### [Action item]
Reproduce the complete listing without any deviation.

◆ ◆ ◆ ◆ ◆

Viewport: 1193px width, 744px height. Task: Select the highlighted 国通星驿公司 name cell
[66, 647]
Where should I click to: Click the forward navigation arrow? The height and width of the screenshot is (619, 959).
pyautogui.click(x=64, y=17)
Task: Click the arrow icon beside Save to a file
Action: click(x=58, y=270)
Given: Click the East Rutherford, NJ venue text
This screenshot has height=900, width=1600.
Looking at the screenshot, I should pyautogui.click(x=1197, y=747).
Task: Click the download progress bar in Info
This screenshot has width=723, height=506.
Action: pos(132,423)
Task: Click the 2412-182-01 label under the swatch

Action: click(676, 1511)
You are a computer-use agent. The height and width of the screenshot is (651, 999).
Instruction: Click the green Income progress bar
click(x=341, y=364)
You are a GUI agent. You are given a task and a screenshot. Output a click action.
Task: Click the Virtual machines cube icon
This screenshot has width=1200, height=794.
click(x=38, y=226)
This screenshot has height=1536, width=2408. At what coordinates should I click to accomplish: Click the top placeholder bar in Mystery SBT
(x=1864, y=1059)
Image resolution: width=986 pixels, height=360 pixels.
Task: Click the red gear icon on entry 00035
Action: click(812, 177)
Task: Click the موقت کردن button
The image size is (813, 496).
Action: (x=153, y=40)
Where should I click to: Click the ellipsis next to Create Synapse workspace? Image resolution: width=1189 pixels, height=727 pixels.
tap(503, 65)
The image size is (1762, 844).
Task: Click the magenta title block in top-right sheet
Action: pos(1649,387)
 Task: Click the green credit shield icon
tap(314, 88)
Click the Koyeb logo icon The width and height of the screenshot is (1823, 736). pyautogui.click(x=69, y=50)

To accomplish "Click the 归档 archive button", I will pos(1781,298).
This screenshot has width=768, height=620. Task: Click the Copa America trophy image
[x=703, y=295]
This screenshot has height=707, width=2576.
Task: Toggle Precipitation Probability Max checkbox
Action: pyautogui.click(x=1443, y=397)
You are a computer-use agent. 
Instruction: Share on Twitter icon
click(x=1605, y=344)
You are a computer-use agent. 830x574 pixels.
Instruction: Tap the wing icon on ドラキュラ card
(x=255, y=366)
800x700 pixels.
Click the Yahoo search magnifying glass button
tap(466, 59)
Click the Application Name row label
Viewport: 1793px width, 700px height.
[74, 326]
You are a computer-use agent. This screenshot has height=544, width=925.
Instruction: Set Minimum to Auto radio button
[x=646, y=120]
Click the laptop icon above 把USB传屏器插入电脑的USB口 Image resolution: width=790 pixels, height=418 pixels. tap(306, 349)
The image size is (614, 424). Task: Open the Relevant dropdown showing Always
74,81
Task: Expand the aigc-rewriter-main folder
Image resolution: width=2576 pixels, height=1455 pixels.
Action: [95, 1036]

◆ ◆ ◆ ◆ ◆

### [Finished task]
Viewport: 1193px width, 744px height. Task: Select the highlighted 国通星驿公司 name cell
[66, 647]
Where should I click to: Click the forward navigation arrow? The height and width of the screenshot is (619, 959).
pyautogui.click(x=64, y=17)
Task: Click the arrow icon beside Save to a file
Action: click(x=58, y=270)
Given: Click the East Rutherford, NJ venue text
This screenshot has height=900, width=1600.
Looking at the screenshot, I should pyautogui.click(x=1197, y=747).
Task: Click the download progress bar in Info
This screenshot has width=723, height=506.
Action: pos(132,423)
Task: Click the 2412-182-01 label under the swatch

Action: click(676, 1511)
You are a computer-use agent. The height and width of the screenshot is (651, 999).
Instruction: Click the green Income progress bar
click(x=341, y=364)
You are a GUI agent. You are given a task and a screenshot. Output a click action.
Task: Click the Virtual machines cube icon
This screenshot has width=1200, height=794.
click(x=38, y=226)
This screenshot has height=1536, width=2408. At what coordinates should I click to accomplish: Click the top placeholder bar in Mystery SBT
(x=1864, y=1059)
Image resolution: width=986 pixels, height=360 pixels.
Task: Click the red gear icon on entry 00035
Action: click(812, 177)
Task: Click the موقت کردن button
The image size is (813, 496).
Action: (x=153, y=40)
Where should I click to: Click the ellipsis next to Create Synapse workspace? Image resolution: width=1189 pixels, height=727 pixels.
tap(503, 65)
The image size is (1762, 844).
Task: Click the magenta title block in top-right sheet
Action: pos(1649,387)
 Task: Click the green credit shield icon
tap(314, 88)
Click the Koyeb logo icon The width and height of the screenshot is (1823, 736). pyautogui.click(x=69, y=50)

To accomplish "Click the 归档 archive button", I will pos(1781,298).
This screenshot has width=768, height=620. Task: Click the Copa America trophy image
[x=703, y=295]
This screenshot has height=707, width=2576.
Task: Toggle Precipitation Probability Max checkbox
Action: pyautogui.click(x=1443, y=397)
You are a computer-use agent. 
Instruction: Share on Twitter icon
click(x=1605, y=344)
You are a computer-use agent. 830x574 pixels.
Instruction: Tap the wing icon on ドラキュラ card
(x=255, y=366)
800x700 pixels.
Click the Yahoo search magnifying glass button
tap(466, 59)
Click the Application Name row label
Viewport: 1793px width, 700px height.
[74, 326]
You are a computer-use agent. This screenshot has height=544, width=925.
Instruction: Set Minimum to Auto radio button
[x=646, y=120]
Click the laptop icon above 把USB传屏器插入电脑的USB口 Image resolution: width=790 pixels, height=418 pixels. tap(306, 349)
The image size is (614, 424). Task: Open the Relevant dropdown showing Always
74,81
Task: Expand the aigc-rewriter-main folder
Image resolution: width=2576 pixels, height=1455 pixels.
Action: [95, 1036]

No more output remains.